WFCD / genesis

:robot: Warframe Discord Cephalon
https://genesis.warframestat.us
Apache License 2.0
93 stars 39 forks source link

Post-mortem: Genesis Notifications #441

Closed TobiTenno closed 3 years ago

TobiTenno commented 3 years ago

Burnout

So... solo-maintaining a highly-used, not-super-scalable project is hard. I've not played Warframe thoroughly in a long while (pretty much since the second Orb Mother was introduced) for a lot of reasons. As many of you know, I used to run a large Warframe server that used Genesis heavily. Lots of stuff happened, and I don't now. That affected my desire to play as well as my time availability for fixing stuff in Genesis.

Shortly before I was no longer running that server, I had been starting an overhaul on Genesis to separate the notifier and the standard command-interface bot (I refer to these as "genesis" and "the worker" from here on out).

As the months went on trying to figure out the issues, which I'll dig into more later, of why notifications were just simply not performing, I kept having times where I'd spend a weekend debugging the worker code to try to find some single point of failure. Reality being that I was also progressively not sure if I wanted to keep making everything work, what with impending Tencent acquisition of a majority of DE, as well as just personally not wanting to deal with this solo. Thankfully, I've got a lot of great friends that encouraged me and helped me focus on self-care before working on Genesis.
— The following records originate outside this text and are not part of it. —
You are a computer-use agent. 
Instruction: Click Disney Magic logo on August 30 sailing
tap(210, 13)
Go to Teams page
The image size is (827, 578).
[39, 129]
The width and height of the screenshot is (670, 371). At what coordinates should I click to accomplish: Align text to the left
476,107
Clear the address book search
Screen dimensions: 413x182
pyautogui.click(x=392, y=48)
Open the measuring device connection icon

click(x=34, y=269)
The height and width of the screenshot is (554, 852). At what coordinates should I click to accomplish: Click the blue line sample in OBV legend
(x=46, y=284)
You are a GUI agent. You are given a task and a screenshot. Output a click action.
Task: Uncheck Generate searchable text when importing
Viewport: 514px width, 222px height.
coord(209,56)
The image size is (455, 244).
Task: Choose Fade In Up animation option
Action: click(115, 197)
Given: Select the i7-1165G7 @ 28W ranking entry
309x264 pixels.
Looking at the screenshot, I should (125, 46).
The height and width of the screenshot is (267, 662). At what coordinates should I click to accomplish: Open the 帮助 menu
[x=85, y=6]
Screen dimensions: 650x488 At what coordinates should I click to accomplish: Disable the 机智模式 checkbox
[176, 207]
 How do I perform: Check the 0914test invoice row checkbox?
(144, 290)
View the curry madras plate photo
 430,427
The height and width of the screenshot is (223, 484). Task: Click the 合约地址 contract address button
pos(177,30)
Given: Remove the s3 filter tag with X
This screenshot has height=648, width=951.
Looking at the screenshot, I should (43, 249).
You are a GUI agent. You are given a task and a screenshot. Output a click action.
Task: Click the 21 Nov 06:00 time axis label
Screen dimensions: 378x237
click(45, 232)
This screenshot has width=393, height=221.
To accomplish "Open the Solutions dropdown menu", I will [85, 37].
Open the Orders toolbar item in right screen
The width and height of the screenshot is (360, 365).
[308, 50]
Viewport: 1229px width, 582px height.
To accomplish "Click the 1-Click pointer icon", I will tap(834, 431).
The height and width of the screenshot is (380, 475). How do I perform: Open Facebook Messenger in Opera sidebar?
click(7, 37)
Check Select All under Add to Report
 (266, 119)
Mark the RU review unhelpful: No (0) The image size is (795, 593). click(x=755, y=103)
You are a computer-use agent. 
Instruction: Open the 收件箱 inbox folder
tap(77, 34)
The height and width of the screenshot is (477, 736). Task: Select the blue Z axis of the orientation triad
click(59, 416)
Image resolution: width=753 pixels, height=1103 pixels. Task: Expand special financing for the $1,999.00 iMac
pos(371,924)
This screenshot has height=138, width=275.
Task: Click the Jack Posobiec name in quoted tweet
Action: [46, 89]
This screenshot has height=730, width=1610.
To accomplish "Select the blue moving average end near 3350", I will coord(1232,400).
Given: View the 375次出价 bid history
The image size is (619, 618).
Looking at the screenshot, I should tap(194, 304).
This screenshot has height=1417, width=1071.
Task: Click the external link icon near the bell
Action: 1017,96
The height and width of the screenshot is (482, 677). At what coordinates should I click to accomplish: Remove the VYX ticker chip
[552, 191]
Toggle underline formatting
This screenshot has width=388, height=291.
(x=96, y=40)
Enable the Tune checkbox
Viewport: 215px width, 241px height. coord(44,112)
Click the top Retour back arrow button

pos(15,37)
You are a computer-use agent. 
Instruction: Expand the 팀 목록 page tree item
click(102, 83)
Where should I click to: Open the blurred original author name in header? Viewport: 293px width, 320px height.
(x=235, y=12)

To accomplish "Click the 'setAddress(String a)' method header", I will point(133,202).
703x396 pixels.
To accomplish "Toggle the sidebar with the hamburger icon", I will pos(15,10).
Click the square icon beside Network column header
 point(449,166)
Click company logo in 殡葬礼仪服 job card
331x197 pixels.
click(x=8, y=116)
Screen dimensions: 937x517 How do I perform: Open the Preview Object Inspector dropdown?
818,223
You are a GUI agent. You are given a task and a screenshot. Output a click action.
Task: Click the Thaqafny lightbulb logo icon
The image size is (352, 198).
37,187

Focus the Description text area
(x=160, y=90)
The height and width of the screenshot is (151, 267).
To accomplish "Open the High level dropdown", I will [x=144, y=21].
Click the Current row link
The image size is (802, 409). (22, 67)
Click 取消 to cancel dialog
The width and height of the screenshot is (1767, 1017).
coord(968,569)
This is probably the single most solid reason that the worker is now (marginally) working again.

Technical Difficulties

As one could imagine, genesis on the command interface started running super nicely after I stopped trying to have the same thread (yes, node.js is single-threaded, and as much as I'd tried to make it not, it still was) run the notifications for (at the time) 26k+ discord servers and who knows how many channels. So yeah, unifying the bot into a single instance, and letting the marvelous discord.js automatically shard was awesome for the bot side, but, well, the worker basically went back to infancy on performance.

Over several painful months, I dug through, optimizing queries with additional restrictions, causing among other things:

As anyone who's been following my commit history on this repo might've noticed, once I found and explored usage of the flat-cache package... a lot of my problems started exposing their true nature.

So... what was the root cause of the non-performance? Guilds and the database.

No, not discord's guilds. Their end is pretty swank, which is why it was not a huge problem when genesis and the worker were unified. However... they weren't anymore, and it turns out that fetching a 28MB object of guilds and their accompanying channels at least 16 times a second is... well, blatantly impossible. I've since introduced a caching/hydration system that occurs on a cron-specified time rotation; once-per-hour to get guilds/channel changes, once-per-10-minutes for large event queries... looking at you cetus times.

So, what does that mean for the worker's future? It's staying around, and I'm looking at how I can expand and fork processes for the worker.

The problem from here on is pretty much...

Funding

So... how does Genesis keep running (financially speaking)?

Well... tenuously at best. We're funded by the users, so if users don't fund it, it doesn't run. Right now, (thanks COVID), I'm at home all the time, so I'm currently running the worker on my home PC, allowing me to very easily watch performance compared to when it was always remote. That's been great for the worker, but the API (https://api.warframestat.us/ & https://docs.warframestat.us), database (heh, not giving you that address), and bot nodes are all powered and run on paid DigitalOcean droplets. At present, I spend ~$65/month (1x $40VPS, 1x $10, 1x $15) on those machines. It was higher (4x $20 VPS, 1x $10, 1x $15) when I was running the worker there as well, which I'll need & want to start doing again, albeit at a lower tier, as I now know I can run it at a much lower tier thanks to performance improvements.

So, why am I telling y'all this....

Well, I'd like to pad what I make so that if I ever need to increase machine capability or, heck, add something new to the apps we develop. I'm not ever going to demand patron support for core features on Genesis. I also have no plans to make any cool stuff pay-walled, as that just becomes a job, and Genesis is not and I don't want it to become a second job for me. I already have one and that's enough. I love working on Genesis, and so long as others want me to run this public instance and keep developing it. I will.

I'd love contributions to either patreon, Genesis's very own bitcoin wallet, or in another medium. I'm always looking to decrease my costs, so if you are an experience node.js developer and would like to lend your skills to making genesis run better, thus decreasing the necessity for the memory consumption that is currently necessary, I'd love to hear from you. If you'd like to help keep genesis alive in some other way, reach out to me on discord @ Tobiah#0001 or in one of the public channels on the Warframe Community Developers discord or Cephalon Sanctuary.

Questions about why this took so long? Ask below and I'll try to answer them in the comments and amend this!

syd-h commented 3 years ago

Much love for keeping a tool running and even continuing to improve it well after you have stopped playing. I'll have to toss a few $ again when the crew hops back into WF.

TobiTenno commented 3 years ago

I closed it, but please ask if you have questions!